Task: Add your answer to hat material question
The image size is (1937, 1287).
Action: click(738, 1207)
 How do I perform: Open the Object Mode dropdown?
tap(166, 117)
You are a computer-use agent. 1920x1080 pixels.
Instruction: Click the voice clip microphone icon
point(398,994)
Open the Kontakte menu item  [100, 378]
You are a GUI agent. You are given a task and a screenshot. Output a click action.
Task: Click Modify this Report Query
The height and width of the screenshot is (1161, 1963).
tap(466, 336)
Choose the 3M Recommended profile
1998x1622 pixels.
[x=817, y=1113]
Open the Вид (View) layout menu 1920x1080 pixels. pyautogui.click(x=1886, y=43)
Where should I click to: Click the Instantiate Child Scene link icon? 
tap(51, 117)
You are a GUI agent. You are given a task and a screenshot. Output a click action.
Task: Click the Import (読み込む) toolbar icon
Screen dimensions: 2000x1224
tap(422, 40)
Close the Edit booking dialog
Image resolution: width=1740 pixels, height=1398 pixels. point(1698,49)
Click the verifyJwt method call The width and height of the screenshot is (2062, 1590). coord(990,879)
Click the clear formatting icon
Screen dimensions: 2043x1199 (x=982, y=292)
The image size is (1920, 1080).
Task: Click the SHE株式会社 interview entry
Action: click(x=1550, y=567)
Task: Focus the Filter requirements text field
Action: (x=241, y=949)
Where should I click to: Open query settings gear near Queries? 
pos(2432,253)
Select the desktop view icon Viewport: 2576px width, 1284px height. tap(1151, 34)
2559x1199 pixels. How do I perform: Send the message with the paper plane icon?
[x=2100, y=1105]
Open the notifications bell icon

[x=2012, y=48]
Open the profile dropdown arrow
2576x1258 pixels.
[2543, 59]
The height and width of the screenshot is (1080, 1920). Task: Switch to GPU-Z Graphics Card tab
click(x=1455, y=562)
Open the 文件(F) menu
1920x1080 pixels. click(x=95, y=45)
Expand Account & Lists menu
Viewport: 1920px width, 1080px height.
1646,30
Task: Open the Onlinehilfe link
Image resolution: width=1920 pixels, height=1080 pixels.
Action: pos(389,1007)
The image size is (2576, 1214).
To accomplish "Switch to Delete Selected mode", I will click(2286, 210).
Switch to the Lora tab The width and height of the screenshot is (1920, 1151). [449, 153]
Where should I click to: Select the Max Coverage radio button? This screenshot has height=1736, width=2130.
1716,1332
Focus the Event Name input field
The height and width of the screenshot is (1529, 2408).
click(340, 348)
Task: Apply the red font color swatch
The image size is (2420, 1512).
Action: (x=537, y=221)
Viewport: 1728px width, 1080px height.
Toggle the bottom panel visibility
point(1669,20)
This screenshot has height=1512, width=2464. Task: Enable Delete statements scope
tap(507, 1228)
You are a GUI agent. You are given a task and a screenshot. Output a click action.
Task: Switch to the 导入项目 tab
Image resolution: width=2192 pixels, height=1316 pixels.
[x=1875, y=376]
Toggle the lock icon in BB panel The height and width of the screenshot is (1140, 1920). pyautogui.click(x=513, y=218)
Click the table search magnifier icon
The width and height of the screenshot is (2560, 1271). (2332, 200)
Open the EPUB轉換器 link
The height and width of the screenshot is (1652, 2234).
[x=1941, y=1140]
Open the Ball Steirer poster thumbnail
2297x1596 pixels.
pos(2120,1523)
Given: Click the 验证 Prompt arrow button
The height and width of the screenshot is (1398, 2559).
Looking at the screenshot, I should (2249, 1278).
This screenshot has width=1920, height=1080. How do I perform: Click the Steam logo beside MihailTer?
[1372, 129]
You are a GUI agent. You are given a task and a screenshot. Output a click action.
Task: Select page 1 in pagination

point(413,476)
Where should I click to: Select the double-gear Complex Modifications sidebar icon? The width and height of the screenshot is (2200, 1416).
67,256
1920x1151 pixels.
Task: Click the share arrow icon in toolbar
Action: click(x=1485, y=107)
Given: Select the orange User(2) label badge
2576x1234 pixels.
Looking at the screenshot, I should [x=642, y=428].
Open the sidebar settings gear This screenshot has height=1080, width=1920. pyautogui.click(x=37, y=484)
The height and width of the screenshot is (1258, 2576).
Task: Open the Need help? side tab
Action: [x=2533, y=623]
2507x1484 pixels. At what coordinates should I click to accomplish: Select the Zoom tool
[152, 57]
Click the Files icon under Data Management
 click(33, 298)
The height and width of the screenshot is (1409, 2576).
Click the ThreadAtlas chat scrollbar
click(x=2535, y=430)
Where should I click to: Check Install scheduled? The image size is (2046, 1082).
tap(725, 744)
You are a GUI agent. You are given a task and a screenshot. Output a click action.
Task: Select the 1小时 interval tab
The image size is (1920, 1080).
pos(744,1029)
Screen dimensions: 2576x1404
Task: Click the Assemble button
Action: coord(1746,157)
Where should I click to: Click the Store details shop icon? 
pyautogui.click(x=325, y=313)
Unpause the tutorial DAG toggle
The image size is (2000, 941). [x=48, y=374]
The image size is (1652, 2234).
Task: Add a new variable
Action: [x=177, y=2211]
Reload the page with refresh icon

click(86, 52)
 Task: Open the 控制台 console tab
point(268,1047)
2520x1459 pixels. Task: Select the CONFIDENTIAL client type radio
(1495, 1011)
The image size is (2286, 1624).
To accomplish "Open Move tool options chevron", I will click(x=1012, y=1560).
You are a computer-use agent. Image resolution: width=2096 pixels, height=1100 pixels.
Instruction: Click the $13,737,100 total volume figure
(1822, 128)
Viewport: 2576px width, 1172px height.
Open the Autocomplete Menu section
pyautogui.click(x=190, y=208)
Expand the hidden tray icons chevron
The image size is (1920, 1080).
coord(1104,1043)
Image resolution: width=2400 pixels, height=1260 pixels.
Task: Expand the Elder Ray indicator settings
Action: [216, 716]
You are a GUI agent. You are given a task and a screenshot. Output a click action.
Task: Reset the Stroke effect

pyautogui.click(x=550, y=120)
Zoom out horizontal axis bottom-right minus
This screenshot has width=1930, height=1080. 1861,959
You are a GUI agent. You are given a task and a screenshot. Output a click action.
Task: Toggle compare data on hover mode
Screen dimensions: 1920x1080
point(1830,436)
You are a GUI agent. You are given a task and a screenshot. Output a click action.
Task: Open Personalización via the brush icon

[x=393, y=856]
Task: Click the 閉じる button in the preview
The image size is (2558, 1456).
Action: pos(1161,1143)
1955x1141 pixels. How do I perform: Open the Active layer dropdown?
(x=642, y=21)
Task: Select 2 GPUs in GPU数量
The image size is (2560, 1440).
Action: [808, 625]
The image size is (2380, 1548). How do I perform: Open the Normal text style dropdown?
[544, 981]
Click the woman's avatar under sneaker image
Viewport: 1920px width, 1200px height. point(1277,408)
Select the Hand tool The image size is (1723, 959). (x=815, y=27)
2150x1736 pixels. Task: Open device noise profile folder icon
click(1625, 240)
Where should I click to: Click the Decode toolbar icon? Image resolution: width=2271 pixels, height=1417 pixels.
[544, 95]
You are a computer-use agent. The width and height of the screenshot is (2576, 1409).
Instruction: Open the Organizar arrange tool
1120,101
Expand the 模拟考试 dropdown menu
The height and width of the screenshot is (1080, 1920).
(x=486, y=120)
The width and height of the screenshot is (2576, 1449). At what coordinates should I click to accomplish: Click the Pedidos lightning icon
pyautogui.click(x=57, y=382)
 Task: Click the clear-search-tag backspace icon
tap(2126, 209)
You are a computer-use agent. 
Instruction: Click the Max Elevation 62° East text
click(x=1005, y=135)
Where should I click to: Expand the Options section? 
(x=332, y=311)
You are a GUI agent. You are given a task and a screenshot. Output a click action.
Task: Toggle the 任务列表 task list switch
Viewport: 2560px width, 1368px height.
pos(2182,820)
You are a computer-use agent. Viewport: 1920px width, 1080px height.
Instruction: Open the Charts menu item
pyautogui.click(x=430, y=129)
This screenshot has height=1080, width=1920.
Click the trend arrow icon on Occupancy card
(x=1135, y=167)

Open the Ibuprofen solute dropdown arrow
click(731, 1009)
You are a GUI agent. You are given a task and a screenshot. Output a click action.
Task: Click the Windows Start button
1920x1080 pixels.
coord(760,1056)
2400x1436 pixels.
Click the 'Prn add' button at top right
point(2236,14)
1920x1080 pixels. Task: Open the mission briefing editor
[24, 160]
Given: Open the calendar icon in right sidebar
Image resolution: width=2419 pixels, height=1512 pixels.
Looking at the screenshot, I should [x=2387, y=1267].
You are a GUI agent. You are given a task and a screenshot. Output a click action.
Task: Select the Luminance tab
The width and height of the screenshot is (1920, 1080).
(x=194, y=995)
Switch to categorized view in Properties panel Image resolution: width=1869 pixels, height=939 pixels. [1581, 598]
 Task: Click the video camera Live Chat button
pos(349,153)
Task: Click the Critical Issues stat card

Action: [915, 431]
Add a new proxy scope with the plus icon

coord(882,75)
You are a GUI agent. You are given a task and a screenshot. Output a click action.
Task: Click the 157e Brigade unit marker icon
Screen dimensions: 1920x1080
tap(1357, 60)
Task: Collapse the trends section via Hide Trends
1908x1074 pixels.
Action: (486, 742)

To do:
Taking the listing above as a whole, state how many of its lines hold the string "computer". No other output is permitted.

The completed task:
5